フランシスは八郎の協力を得ながら苦心の末、同一疾患の証明に成功し、1926年5月、学術誌『JAMA』で発表した。2人の執念が生んだ偉業だ。
学術誌『JAMA』
なお、フランシスの論文の直前に掲載されていたのはスピロヘータに関する野口英世の論文だった。全くの偶然だが、福島県出身の2人の医師が関わった重要な発表が同時になされたのだ。
◆強い感染力特徴
わが国で野兎病は古くて新しい病気と言われる。近年発生数が減少し、2008(平成20)年の5例、15年の福島県の1例を最後に報告はない。
他方で野兎病菌は極めて感染力が強く、皮膚の創傷部だけでなく健康な皮膚からも侵入できる特異な菌であることから、バイオテロの兵器とされることが懸念されている。
米国では炭疽(たんそ)菌、エボラウイルスなどと同じ危険度Aに分類される。存在が再注目されているのだ。
野兎病が発症した患部(Wikipedia)
現在、日本での発症はほとんどないが、北欧やロシアでは年間100例以上の患者が発生しており、感染者が入国してくることも考えられる。
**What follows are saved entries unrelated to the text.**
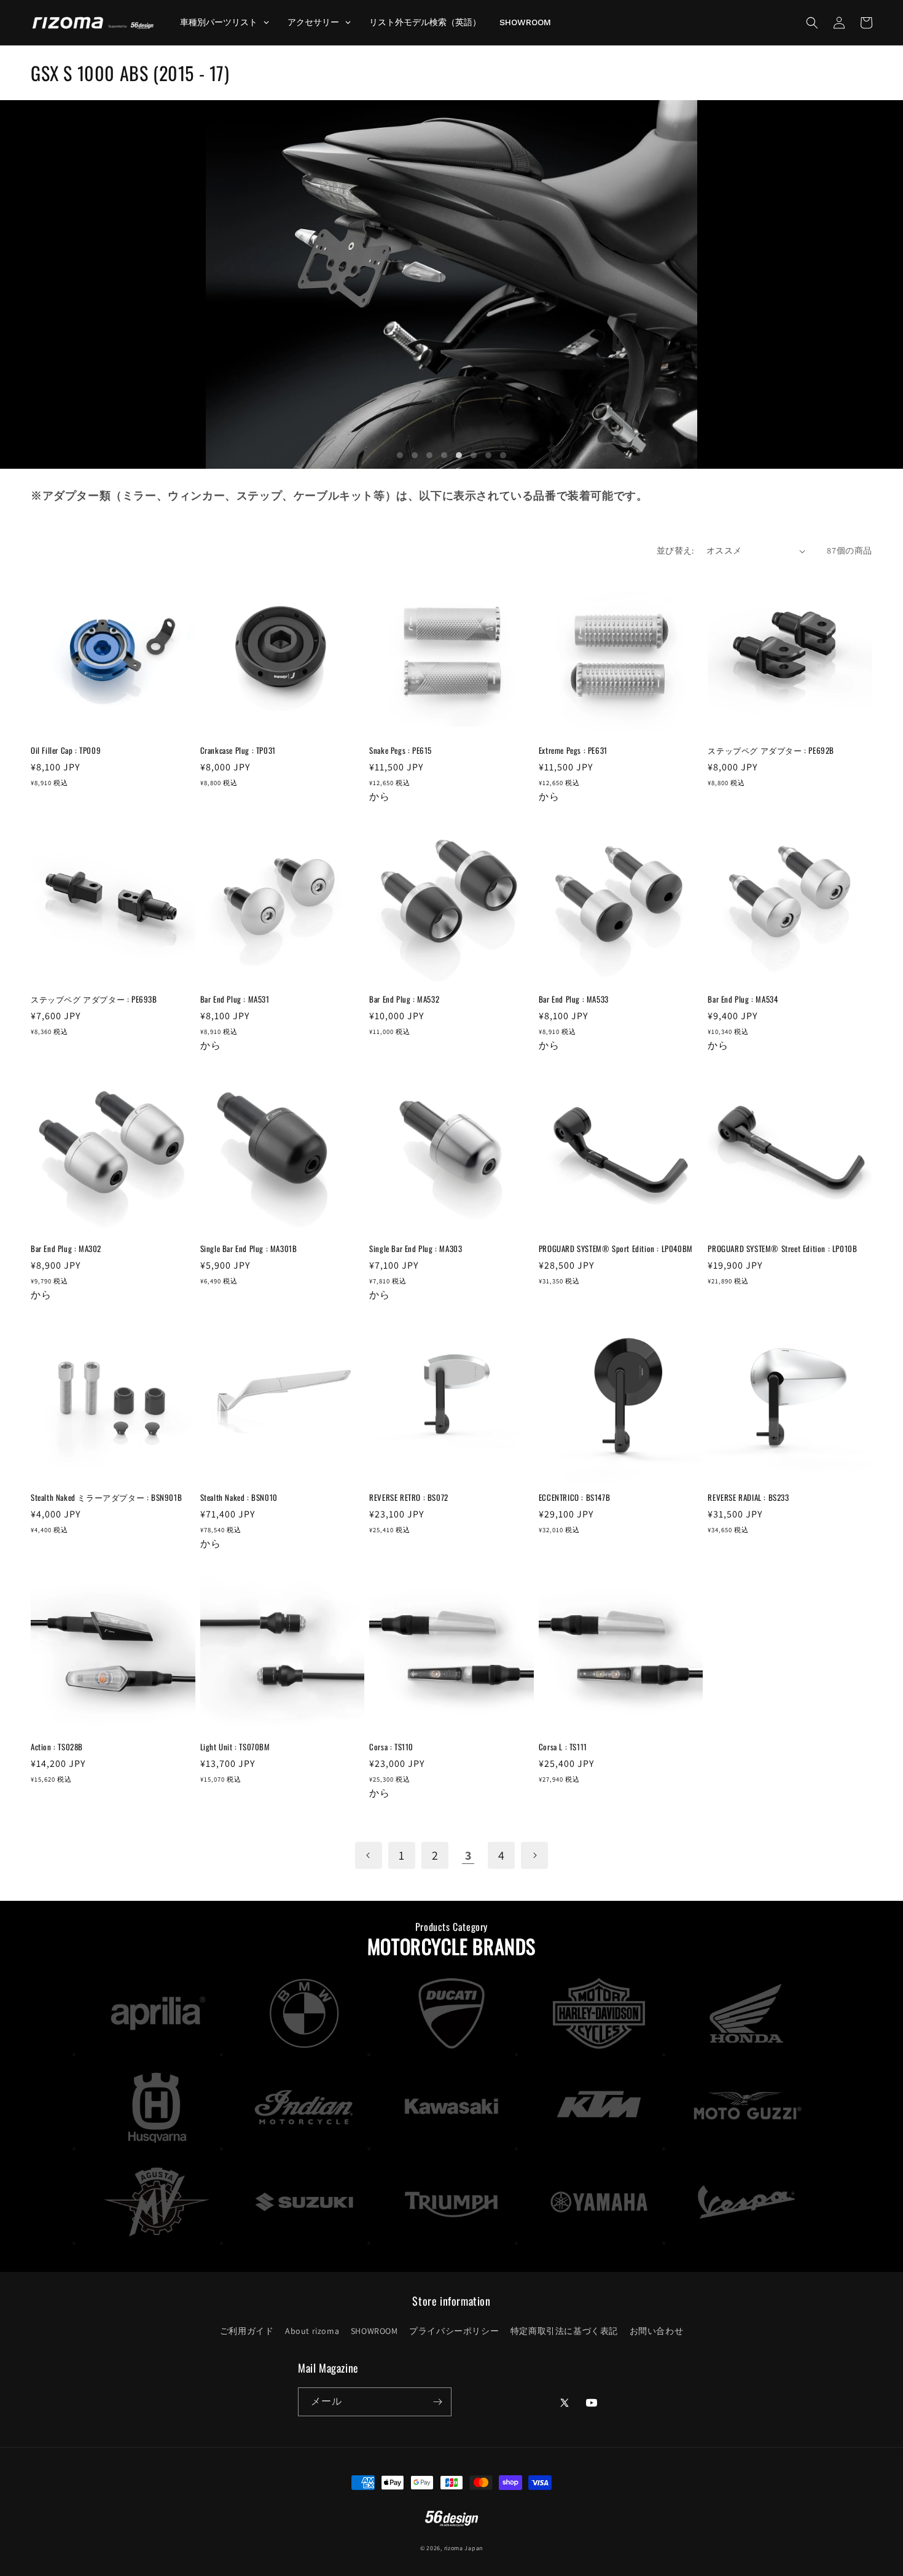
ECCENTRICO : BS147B (574, 1497)
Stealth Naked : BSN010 (239, 1497)
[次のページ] (534, 1855)
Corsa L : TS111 (563, 1747)
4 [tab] (444, 455)
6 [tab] (474, 455)
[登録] (437, 2401)
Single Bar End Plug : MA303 (415, 1248)
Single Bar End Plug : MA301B (248, 1248)
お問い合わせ (657, 2330)
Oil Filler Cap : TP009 (66, 750)
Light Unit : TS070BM (235, 1747)
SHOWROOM (374, 2330)
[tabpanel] (451, 284)
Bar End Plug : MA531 (235, 999)
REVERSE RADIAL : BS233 (748, 1497)
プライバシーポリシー (454, 2330)
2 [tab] (415, 455)
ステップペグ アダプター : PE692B (771, 750)
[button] (812, 22)
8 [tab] (503, 455)
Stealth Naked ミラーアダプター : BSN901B (106, 1497)
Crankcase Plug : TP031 (238, 750)
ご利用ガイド (247, 2330)
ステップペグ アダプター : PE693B (94, 999)
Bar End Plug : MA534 (743, 999)
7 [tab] (488, 455)
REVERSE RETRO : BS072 (408, 1497)
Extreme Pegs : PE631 (573, 750)
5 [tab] (459, 455)
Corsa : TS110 (391, 1747)
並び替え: (675, 550)
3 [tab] (429, 455)
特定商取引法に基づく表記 (564, 2330)
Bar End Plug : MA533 (574, 999)
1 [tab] (400, 455)
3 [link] (468, 1855)
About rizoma (312, 2330)
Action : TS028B (57, 1747)
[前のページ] (368, 1855)
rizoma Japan (463, 2548)
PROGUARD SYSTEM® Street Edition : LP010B (782, 1248)
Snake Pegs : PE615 (400, 750)
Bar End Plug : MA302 (66, 1248)
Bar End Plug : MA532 (404, 999)
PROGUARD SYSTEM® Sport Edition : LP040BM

医療人にとって忘れてならない疾患であることは間違いないだろう。
(福島県立医大医学部同窓会特任事務局長 岸波靖彦)
◆京都帝大在学中に結婚 (福島民友新聞社による補稿)
大原病院第2代院長の大原八郎(1882~1943年)は、阿部平次郎の四男として伊達郡長岡村(現伊達市長岡)に生まれた。
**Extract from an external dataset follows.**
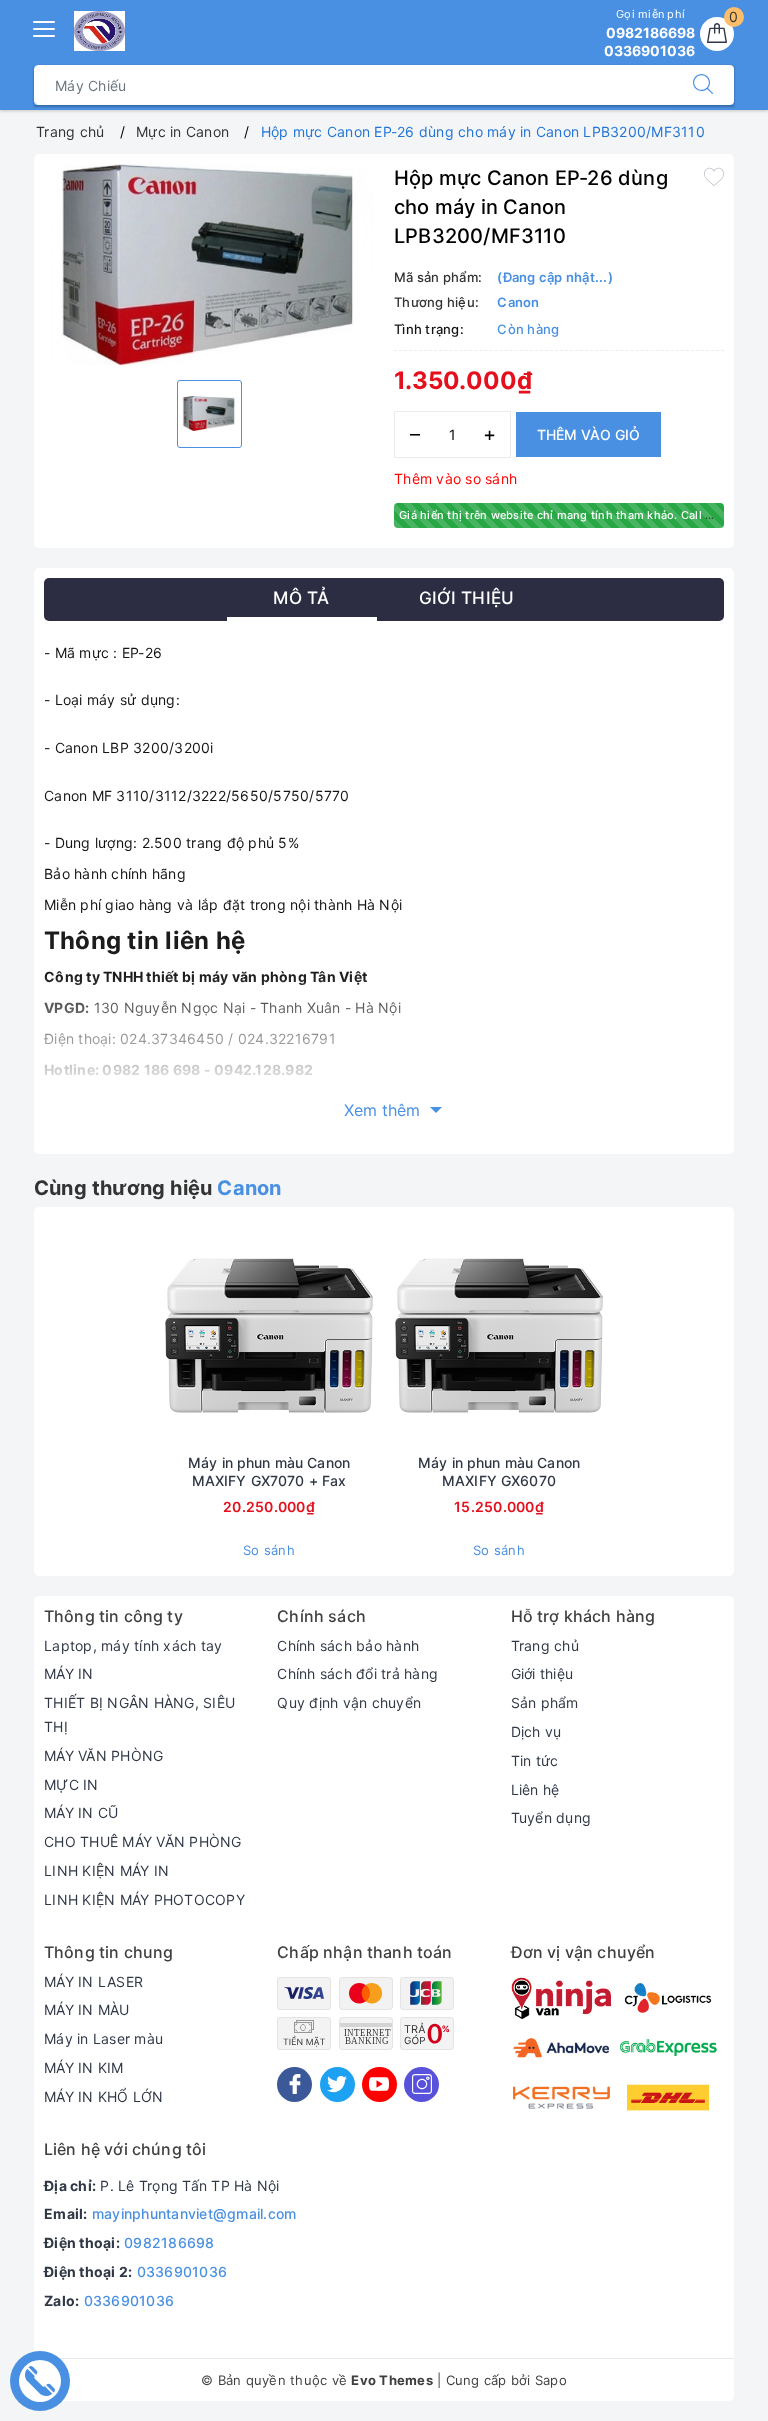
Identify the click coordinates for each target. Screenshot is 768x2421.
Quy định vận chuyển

旧家の出で、桑折町の小学校(現醸芳小)から旧制の安積中に進み、仙台の東北学院普通科1年を経て第二高校、京都帝国大学医学部で学んだ。『大原病院史』によると、小学校の頃から医師を目指した。
りきは大原一の一人娘で、東京女子高等師範学校(現お茶の水女子大)を卒業している。
八郎との交際は、八郎の二高時代から始まり、京都帝大在学中に結婚したことなどを、長男で第3代院長の甞一郎が病院史に綴(つづ)っている。
文字通り、最愛の2人だったことは他の資料からもうかがえる。